▶ _Problem to solve_
Copy out the lines of the records starting with the line that contains "Task: Click the ТОВ" and going on through the line that contains "coord(34,22)", keeping each one unchanged.

==== Data for this exercise

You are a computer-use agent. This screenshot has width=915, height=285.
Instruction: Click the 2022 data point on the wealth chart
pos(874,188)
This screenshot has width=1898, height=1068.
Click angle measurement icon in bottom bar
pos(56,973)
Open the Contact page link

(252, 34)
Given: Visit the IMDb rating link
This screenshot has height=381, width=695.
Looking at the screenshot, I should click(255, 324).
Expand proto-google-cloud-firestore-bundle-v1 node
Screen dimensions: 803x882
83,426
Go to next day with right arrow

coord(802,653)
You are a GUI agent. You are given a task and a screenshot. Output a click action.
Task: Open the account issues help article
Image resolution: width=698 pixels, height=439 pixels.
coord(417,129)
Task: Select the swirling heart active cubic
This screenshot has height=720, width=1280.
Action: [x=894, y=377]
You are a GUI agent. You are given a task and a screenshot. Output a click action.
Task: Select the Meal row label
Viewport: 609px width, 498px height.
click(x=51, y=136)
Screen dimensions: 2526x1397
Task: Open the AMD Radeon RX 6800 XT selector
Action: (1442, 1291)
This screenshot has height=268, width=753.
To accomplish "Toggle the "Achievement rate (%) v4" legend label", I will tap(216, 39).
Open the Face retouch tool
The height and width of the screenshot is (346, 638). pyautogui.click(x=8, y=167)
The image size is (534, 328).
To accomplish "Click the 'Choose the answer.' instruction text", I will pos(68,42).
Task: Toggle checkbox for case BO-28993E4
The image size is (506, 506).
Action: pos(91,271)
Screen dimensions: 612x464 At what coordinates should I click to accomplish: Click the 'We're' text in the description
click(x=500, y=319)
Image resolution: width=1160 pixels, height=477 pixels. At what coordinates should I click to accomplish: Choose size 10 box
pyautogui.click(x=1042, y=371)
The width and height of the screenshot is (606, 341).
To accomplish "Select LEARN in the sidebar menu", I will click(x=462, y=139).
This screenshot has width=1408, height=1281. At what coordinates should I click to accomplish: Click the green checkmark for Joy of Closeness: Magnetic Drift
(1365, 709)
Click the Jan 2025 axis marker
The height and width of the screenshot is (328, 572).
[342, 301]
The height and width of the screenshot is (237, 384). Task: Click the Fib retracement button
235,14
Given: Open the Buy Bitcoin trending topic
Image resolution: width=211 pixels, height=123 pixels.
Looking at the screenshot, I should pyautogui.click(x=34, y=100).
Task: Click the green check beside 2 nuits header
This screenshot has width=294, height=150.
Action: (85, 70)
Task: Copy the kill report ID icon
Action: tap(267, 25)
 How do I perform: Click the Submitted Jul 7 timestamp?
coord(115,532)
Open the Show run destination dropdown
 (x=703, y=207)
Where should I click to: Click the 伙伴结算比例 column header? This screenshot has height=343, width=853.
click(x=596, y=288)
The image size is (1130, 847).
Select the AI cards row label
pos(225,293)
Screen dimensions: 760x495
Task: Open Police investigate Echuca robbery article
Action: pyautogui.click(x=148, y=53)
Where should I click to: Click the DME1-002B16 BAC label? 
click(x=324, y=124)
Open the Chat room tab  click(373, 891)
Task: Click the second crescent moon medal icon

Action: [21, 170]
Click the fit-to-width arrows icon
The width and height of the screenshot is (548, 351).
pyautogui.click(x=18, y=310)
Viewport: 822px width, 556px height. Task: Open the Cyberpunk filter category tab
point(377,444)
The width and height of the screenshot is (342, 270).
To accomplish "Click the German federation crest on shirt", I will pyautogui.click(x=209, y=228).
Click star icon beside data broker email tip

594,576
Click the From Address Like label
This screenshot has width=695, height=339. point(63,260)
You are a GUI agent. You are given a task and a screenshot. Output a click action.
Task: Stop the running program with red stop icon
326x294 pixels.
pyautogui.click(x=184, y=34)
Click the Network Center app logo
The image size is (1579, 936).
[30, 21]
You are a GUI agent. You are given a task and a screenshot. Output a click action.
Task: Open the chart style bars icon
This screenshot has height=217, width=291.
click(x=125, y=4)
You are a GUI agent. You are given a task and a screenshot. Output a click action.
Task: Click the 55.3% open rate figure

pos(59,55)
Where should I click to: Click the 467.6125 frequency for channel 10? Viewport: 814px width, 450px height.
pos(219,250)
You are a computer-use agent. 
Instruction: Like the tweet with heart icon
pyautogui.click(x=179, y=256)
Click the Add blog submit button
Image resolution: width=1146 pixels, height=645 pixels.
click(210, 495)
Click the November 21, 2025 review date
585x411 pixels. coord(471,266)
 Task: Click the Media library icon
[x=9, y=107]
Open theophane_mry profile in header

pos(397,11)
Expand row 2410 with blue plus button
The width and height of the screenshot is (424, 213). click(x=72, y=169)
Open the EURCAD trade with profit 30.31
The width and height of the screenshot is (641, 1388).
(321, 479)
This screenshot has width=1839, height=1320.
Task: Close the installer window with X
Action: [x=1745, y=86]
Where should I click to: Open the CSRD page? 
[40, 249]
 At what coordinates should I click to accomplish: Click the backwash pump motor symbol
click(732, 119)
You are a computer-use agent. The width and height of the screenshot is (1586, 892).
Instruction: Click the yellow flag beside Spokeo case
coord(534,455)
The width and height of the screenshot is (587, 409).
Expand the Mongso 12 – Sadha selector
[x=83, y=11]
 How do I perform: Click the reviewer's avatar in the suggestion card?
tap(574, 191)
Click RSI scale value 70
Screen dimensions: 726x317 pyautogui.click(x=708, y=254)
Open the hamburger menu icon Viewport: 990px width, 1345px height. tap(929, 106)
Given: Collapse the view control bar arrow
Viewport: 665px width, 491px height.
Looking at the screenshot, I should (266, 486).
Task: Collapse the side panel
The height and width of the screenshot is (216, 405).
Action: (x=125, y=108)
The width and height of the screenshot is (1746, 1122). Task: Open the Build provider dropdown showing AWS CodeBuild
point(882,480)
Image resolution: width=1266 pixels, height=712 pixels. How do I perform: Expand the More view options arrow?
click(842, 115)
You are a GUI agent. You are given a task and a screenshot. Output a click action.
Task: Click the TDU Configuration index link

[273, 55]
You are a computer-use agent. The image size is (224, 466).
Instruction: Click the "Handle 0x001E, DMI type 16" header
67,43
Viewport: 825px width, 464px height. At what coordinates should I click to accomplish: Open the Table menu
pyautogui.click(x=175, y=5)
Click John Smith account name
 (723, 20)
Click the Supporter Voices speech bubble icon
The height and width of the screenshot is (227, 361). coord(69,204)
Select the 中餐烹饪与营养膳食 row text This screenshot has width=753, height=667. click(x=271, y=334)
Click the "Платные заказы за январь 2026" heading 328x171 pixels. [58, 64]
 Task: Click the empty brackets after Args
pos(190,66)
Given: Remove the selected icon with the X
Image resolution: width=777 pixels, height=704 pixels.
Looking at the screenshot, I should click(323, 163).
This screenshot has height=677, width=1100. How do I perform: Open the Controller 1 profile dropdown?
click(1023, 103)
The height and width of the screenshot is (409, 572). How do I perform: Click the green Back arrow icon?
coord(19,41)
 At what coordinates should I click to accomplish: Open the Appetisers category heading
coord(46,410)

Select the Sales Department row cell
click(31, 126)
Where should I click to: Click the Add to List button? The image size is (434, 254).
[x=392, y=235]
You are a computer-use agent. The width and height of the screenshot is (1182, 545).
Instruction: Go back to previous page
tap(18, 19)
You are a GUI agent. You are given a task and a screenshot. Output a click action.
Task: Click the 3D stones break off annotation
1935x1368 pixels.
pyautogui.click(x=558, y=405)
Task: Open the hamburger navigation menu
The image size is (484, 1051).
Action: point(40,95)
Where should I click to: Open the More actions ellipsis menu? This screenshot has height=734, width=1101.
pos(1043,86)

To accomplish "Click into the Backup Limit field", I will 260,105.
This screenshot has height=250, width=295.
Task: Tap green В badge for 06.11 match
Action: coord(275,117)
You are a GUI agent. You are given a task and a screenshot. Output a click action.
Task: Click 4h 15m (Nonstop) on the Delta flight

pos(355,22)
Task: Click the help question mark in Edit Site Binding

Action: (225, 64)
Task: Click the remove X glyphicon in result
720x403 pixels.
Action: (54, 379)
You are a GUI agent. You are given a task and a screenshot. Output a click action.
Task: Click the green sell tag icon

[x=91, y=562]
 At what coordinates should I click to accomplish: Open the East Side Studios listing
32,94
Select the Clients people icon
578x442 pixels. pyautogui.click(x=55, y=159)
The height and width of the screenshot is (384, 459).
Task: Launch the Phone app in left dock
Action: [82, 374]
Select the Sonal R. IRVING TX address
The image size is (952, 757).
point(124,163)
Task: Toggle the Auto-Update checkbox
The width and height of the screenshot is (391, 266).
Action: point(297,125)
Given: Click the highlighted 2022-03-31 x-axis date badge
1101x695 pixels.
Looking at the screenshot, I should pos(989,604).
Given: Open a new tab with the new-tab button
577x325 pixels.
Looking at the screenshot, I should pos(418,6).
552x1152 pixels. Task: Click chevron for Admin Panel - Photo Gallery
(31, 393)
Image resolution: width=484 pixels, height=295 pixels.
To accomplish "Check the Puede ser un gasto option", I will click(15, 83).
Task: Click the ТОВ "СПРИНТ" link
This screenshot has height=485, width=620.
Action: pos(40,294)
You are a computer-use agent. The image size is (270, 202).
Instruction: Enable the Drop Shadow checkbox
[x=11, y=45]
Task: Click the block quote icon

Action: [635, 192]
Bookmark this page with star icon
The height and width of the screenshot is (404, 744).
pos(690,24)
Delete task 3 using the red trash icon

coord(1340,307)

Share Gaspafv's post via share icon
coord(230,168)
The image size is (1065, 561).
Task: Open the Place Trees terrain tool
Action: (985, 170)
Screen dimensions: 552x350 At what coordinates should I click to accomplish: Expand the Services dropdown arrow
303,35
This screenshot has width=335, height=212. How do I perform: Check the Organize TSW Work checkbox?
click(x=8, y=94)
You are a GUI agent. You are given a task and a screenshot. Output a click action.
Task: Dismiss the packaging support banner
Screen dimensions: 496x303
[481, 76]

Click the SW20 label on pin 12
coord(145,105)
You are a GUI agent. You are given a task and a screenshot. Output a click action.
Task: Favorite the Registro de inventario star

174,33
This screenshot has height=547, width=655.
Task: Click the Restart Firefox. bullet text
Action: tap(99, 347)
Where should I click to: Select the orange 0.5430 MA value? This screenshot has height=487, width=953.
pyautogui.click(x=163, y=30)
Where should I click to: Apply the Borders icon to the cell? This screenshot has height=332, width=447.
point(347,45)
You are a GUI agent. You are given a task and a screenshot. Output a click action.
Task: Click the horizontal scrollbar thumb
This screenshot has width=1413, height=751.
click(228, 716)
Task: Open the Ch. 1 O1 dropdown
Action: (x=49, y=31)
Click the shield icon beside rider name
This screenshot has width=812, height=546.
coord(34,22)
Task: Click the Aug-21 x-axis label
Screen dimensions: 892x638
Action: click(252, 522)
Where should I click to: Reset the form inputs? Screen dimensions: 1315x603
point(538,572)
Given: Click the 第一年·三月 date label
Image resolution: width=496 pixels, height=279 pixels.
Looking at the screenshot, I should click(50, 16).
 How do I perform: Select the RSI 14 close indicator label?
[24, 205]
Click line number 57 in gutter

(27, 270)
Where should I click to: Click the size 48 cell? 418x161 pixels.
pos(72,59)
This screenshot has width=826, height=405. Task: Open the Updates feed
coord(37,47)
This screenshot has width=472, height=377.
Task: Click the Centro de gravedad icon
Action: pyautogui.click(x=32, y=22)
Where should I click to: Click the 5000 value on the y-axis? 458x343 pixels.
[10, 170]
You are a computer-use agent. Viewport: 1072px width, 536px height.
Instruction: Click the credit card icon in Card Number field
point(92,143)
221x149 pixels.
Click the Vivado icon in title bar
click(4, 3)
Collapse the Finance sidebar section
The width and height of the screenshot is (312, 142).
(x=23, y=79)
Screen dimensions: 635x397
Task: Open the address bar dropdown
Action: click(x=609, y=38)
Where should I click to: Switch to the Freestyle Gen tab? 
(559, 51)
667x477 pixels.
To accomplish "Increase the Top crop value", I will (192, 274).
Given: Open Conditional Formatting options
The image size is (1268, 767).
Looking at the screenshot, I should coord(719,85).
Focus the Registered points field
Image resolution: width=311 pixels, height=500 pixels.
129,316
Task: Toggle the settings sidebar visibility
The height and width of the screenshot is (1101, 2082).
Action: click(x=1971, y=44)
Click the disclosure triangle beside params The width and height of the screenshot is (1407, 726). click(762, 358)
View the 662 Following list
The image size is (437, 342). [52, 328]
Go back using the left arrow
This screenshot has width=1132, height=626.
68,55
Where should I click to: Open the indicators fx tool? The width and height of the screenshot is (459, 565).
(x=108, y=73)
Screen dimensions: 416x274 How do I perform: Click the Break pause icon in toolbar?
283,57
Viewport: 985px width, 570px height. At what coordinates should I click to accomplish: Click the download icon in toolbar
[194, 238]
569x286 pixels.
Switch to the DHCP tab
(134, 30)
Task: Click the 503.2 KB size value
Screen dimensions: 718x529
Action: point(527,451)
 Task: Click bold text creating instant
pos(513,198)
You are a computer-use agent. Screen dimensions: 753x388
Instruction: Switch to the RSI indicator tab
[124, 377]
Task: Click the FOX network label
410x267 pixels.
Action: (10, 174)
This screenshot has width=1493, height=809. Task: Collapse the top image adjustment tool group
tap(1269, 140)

========

▶ _Exercise solution_
Task: Click the ТОВ "СПРИНТ" link
This screenshot has height=485, width=620.
Action: pos(40,294)
You are a computer-use agent. The image size is (270, 202).
Instruction: Enable the Drop Shadow checkbox
[x=11, y=45]
Task: Click the block quote icon

Action: [635, 192]
Bookmark this page with star icon
The height and width of the screenshot is (404, 744).
pos(690,24)
Delete task 3 using the red trash icon

coord(1340,307)

Share Gaspafv's post via share icon
coord(230,168)
The image size is (1065, 561).
Task: Open the Place Trees terrain tool
Action: (985, 170)
Screen dimensions: 552x350 At what coordinates should I click to accomplish: Expand the Services dropdown arrow
303,35
This screenshot has width=335, height=212. How do I perform: Check the Organize TSW Work checkbox?
click(x=8, y=94)
You are a GUI agent. You are given a task and a screenshot. Output a click action.
Task: Dismiss the packaging support banner
Screen dimensions: 496x303
[481, 76]

Click the SW20 label on pin 12
coord(145,105)
You are a GUI agent. You are given a task and a screenshot. Output a click action.
Task: Favorite the Registro de inventario star

174,33
This screenshot has height=547, width=655.
Task: Click the Restart Firefox. bullet text
Action: tap(99, 347)
Where should I click to: Select the orange 0.5430 MA value? This screenshot has height=487, width=953.
pyautogui.click(x=163, y=30)
Where should I click to: Apply the Borders icon to the cell? This screenshot has height=332, width=447.
point(347,45)
You are a GUI agent. You are given a task and a screenshot. Output a click action.
Task: Click the horizontal scrollbar thumb
This screenshot has width=1413, height=751.
click(228, 716)
Task: Open the Ch. 1 O1 dropdown
Action: (x=49, y=31)
Click the shield icon beside rider name
This screenshot has width=812, height=546.
coord(34,22)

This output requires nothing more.